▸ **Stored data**
- - -
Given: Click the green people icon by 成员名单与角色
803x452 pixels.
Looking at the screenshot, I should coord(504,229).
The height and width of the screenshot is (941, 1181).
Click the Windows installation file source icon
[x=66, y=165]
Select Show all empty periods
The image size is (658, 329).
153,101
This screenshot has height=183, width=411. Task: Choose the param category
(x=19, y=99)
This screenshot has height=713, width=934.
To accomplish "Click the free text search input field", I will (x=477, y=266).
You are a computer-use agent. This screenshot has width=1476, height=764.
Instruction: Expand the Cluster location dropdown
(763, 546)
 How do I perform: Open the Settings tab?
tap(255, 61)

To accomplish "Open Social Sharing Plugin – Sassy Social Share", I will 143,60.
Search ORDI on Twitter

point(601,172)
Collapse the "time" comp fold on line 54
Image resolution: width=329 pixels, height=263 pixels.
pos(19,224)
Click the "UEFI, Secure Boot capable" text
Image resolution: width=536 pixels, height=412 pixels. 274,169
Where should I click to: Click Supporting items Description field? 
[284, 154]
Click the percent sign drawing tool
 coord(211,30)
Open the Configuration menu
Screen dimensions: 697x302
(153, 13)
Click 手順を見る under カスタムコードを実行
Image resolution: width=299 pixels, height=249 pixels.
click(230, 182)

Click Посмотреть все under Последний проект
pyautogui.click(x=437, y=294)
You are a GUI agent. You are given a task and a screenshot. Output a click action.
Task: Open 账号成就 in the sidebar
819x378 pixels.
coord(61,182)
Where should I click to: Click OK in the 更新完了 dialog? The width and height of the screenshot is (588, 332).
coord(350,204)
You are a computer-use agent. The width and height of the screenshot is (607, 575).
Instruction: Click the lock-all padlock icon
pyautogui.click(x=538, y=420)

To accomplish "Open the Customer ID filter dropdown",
- - -
▸ **ACTION ITEM**
What is asked for is an exact copy of the lines above from the one containing "803x452 pixels." through the one containing "You are a computer-use agent. This", and only those.

▸ **SOLUTION FOR THIS TASK**
803x452 pixels.
Looking at the screenshot, I should coord(504,229).
The height and width of the screenshot is (941, 1181).
Click the Windows installation file source icon
[x=66, y=165]
Select Show all empty periods
The image size is (658, 329).
153,101
This screenshot has height=183, width=411. Task: Choose the param category
(x=19, y=99)
This screenshot has height=713, width=934.
To accomplish "Click the free text search input field", I will (x=477, y=266).
You are a computer-use agent. This screenshot has width=1476, height=764.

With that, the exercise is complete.